In these months, Trump has sometimes been reactive, talking about expelling the entire population from Gaza, sanctioning the International Criminal Court, having his ambassador pressure Israeli judges handling cases against the Likud leader. But he has also distanced himself in unique ways, such as directly negotiating with Hamas, something the U.S. had never done. Or forcing Netanyahu to apologize by phone, with an iconic photo of the moment, to Qatar for attacking the Palestinian negotiating delegation in Doha. Similarly, he has leaked some calls between them, shouting at him or reproaching him for "always being negative," as happened just a few days ago.
Experts in the Middle East, negotiators, those who have closely followed the region in recent decades, are also digesting a new phase. Many detest the proposal on the table because they see it as incomplete, insufficient, full of cracks. But they cling to it because there is nothing better, nor can they conceive of anything better right now. They believe that ignoring Palestinian leaders and resurrecting the figure of a pseudo-mandate, especially with a Briton like Tony Blair at the helm, is degrading. But perhaps it is the only way to stop the killing on the ground. They believe that Trump is an impossible, divisive, brutally partial and unpredictable figure, with his own agenda to urbanize and develop the absurd area. But he is the only one with enough strength to force Israel and to use his influence with the Gulf countries to seek something much more ambitious, which could offer Tel Aviv a much more satisfactory framework of stability and security.
Furthermore, Trump has a profile that allows exploring unimaginable paths for an unthinkable moment. Because the situation, from a geostrategic point of view, is unprecedented. Israel has never had such overwhelming military dominance, almost neutralizing all its enemies. In the 90s, the great security obsession was Syria, then Iran. Now Netanyahu can bomb seven rivals almost simultaneously with almost no consequences. At the same time, Palestine has never had so much support. In Europe, the Global South, the UN, and even on campuses and gradually in U.S. public opinion. And it has never seemed more fragile, weak, without any political power. And all this alongside a U.S. with immense military and economic power, willing to use it.
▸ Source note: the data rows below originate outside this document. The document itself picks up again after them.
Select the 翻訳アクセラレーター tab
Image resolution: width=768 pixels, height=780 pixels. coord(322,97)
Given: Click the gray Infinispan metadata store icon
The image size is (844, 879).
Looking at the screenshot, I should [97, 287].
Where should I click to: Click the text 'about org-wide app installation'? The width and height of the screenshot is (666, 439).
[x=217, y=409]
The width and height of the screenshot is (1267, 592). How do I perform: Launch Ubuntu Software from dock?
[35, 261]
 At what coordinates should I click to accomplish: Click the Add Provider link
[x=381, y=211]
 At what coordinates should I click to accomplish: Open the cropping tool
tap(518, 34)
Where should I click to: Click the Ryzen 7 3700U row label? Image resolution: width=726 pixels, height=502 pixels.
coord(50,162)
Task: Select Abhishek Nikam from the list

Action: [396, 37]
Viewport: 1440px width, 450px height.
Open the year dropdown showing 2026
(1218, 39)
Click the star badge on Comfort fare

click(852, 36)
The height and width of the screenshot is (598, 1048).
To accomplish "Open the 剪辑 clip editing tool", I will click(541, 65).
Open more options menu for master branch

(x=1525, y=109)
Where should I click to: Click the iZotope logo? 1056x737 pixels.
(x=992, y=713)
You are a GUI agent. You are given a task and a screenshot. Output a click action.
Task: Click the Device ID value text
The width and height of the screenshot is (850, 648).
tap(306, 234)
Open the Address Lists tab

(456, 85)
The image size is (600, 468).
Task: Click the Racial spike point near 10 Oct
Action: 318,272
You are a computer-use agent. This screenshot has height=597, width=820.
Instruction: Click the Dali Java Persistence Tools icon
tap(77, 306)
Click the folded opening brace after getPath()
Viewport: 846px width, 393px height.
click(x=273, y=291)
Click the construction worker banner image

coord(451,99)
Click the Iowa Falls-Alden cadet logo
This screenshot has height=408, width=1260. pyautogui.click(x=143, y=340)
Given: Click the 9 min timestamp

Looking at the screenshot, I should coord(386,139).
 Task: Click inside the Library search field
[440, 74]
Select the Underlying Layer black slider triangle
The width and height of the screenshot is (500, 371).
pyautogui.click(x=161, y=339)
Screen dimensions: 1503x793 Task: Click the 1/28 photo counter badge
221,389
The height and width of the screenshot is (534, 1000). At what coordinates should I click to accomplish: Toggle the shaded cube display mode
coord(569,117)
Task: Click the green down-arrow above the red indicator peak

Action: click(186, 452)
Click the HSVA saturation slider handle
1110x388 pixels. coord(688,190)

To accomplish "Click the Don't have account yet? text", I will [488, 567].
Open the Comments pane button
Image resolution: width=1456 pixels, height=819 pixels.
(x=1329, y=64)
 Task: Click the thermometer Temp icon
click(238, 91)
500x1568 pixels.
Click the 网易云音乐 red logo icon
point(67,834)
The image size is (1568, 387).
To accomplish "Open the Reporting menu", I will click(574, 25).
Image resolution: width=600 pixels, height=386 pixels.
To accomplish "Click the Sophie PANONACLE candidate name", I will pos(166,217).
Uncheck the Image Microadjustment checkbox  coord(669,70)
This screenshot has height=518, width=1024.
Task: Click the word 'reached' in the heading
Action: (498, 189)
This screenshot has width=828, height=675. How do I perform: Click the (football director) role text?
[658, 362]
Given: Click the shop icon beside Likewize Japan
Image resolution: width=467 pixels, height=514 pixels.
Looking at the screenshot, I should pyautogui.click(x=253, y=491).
The White House presents this success in biblical terms, saying "blessed are the peacemakers". And it is undoubtedly an injection of optimism and confidence that will be felt in all scenarios, from commercial to the NATO world. It can give the president renewed strength to pressure Vladimir Putin, after losing faith in the relationship opportunities he thought he had with the Russian leader. And Trump's personal involvement, placing himself at the top of the governance process in the Strip, can ensure his constant pressure. But at the same time, it is a huge risk. For his reputation if he fails. For his mood if he is frustrated by the results. For his ambition if he succeeds.